+++ Text provided +++

I waited until 9AM.

A few weeks ago the lawn service my neighbor’s use showed up at 8AM and set to work.  Later that evening my neighbor sent out an email on the neighborhood list serve apologizing for the sound of mowers waking everyone on the block.  So, I decided to wait until 9AM.

Today was Day 2 of the Battle of the Yard my housemates and I have waged against the seemingly unending ivy.  Yesterday was a chopping, weed-whacking, raking, swearing bonanza.  On the bright side, we found the back fence, which had been missing for a while.  Working solo today I was on a mowing, edging, sweeping mission.  I was going to make our yard look pretty, dammit, even if it killed me.

I want to hate yard work (or as we call it at our house “lard work” because my roommate tried to say “yard” and “lawn” at the same time).  I don’t.  I’m not saying I look forward to it.  It is pretty humiliating, considering how much I sweat.  But, I like mowing the lawn.

+++

- Problem set
[1] Summarize the yard work post in two sentences.
[2] Extend the yard work post past its final sentence.

+++ Entries provided +++

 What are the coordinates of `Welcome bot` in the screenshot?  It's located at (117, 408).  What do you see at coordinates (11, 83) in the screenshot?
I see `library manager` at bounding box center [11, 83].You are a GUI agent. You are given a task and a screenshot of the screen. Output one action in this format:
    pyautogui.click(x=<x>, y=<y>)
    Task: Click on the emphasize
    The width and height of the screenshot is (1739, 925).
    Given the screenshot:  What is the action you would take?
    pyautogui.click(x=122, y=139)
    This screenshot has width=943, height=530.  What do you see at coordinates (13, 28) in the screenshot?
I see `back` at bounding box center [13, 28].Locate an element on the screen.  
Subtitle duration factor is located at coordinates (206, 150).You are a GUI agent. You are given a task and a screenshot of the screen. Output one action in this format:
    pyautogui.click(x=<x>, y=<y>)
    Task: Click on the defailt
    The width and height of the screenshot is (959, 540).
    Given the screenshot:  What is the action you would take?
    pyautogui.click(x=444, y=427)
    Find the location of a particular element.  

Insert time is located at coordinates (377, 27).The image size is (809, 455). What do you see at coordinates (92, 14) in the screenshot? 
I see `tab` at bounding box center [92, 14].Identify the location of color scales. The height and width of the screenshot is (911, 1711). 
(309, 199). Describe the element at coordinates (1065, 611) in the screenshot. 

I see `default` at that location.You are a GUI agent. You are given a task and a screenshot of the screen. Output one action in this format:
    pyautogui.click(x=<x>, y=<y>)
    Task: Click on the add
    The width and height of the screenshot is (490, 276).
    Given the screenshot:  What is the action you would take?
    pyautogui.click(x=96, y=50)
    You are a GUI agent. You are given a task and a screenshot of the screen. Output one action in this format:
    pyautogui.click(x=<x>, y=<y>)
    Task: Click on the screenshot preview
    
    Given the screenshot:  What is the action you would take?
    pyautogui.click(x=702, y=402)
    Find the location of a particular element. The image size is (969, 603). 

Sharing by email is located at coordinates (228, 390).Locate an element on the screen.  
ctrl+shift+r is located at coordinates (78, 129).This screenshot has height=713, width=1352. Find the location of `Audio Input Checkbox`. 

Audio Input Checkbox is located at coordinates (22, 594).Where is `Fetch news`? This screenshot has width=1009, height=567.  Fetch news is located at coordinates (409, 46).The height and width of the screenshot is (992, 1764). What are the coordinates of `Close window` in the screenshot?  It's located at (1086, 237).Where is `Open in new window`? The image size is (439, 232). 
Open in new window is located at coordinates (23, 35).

+++

- Answers to each task
[1] The writer waited until 9AM to start mowing because a neighbor had apologized on the neighborhood list serve after a lawn service's mowers woke the block at 8AM. On the second day of fighting the ivy with housemates, the writer mowed, edged, and swept alone and admits to liking mowing despite how much sweating it involves.

[2]
Yard work makes me feel connected to my father.  I don’t have a great deal of memories about my father, but I distinctly remember yard work.  Every couple Saturdays in the summer my father would wake up any of my siblings living at home and me.  The littlest kid would have to get all the sticks out of the lawn.  My father would mow the lawn with the push mower.  The kids would rake and bag up the grass.  My father would edge the lawn with an edger that sounded like a moose dying.  Then out came the old brooms and the giant aluminum dust pan and we’d sweep all the sidewalks.  It was a long, exhausting day.  The whole time my mom would be weeding the flowerbeds or pruning the bushes or deadheading the rhododendrons (worst job ever!).  There was no escape from yard work.

I think there are people who would say that it is sad how many memories I have of yard work, considering the short time I had with my father.  I disagree.  There were family vacations, holidays, parties, dinners, swim meets, basketball games, and trips to our local AAA baseball team.  My father taught me how to read the stock report in the newspaper.  My childhood was not some Dickensian nightmare.  But, as I grow older, the parties seem less important than the yard work.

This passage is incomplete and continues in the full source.